| Problem |
Provide an exact copy of the data, excluding the images.

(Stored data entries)
____
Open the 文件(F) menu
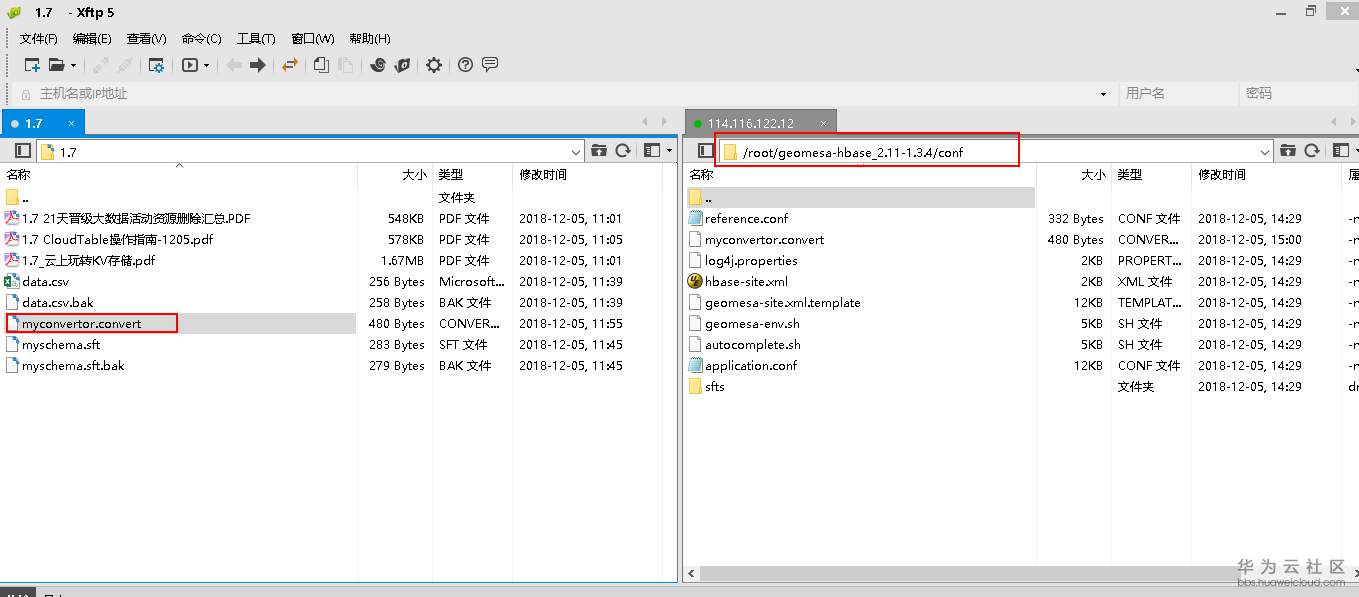The height and width of the screenshot is (597, 1359). [x=38, y=39]
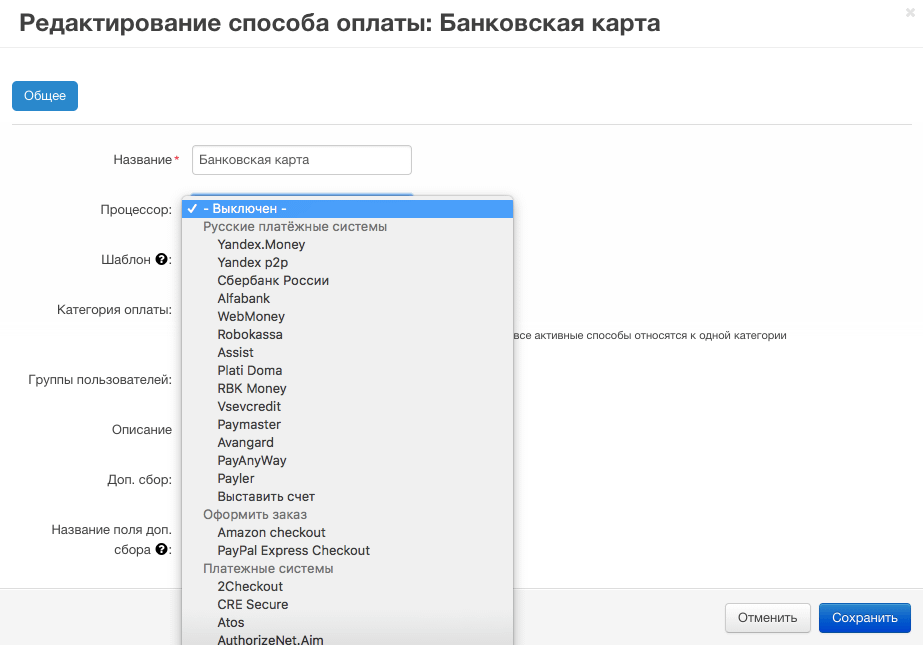Select 2Checkout under Платежные системы
This screenshot has height=645, width=923.
249,586
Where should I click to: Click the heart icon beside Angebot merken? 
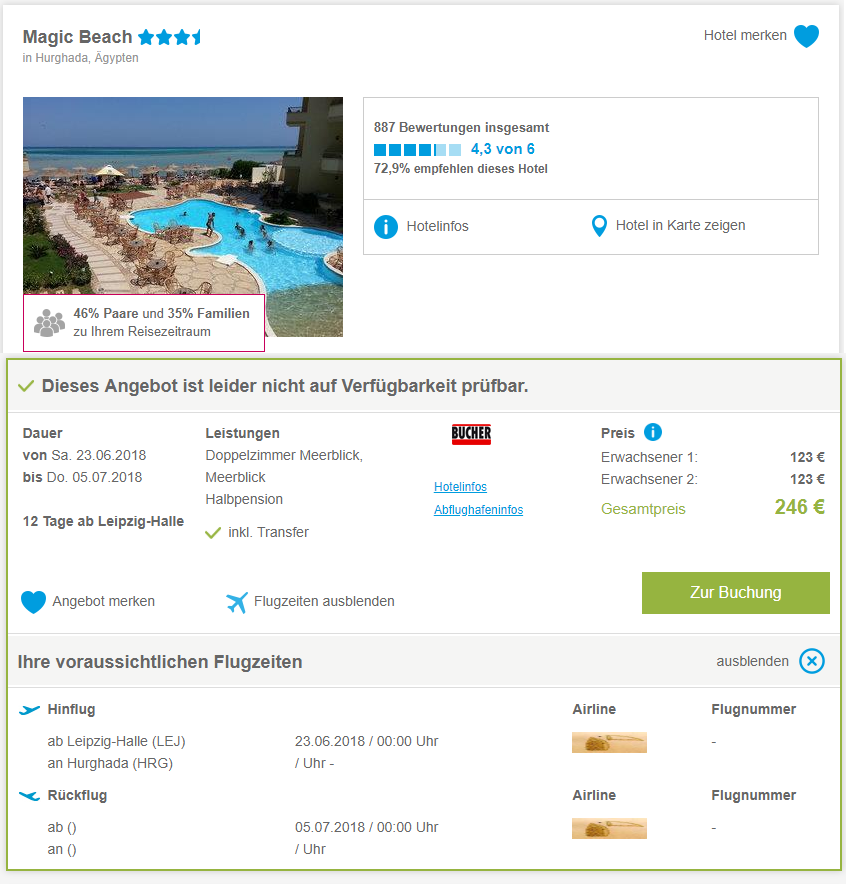tap(33, 602)
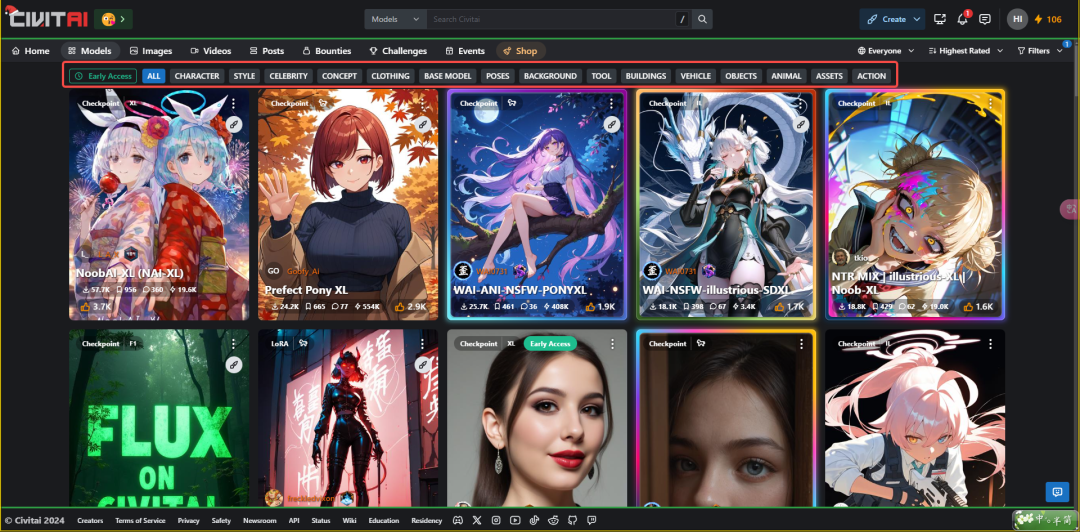Open the Shop button

(x=520, y=51)
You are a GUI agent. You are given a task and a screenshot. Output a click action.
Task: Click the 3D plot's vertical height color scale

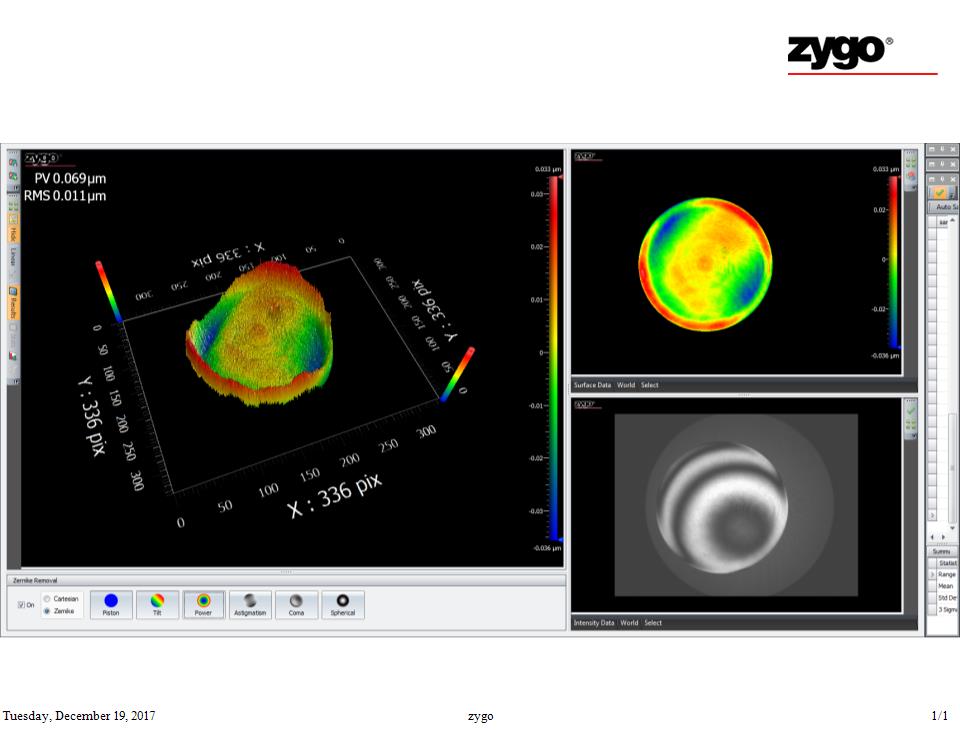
____
| Output below |
Open the 文件(F) menu
The height and width of the screenshot is (597, 1359). [x=38, y=39]
Select 2Checkout under Платежные системы
This screenshot has height=645, width=923.
249,586
Where should I click to: Click the heart icon beside Angebot merken? 
tap(33, 602)
Open the Shop button

(x=520, y=51)
You are a GUI agent. You are given a task and a screenshot. Output a click action.
Task: Click the 3D plot's vertical height color scale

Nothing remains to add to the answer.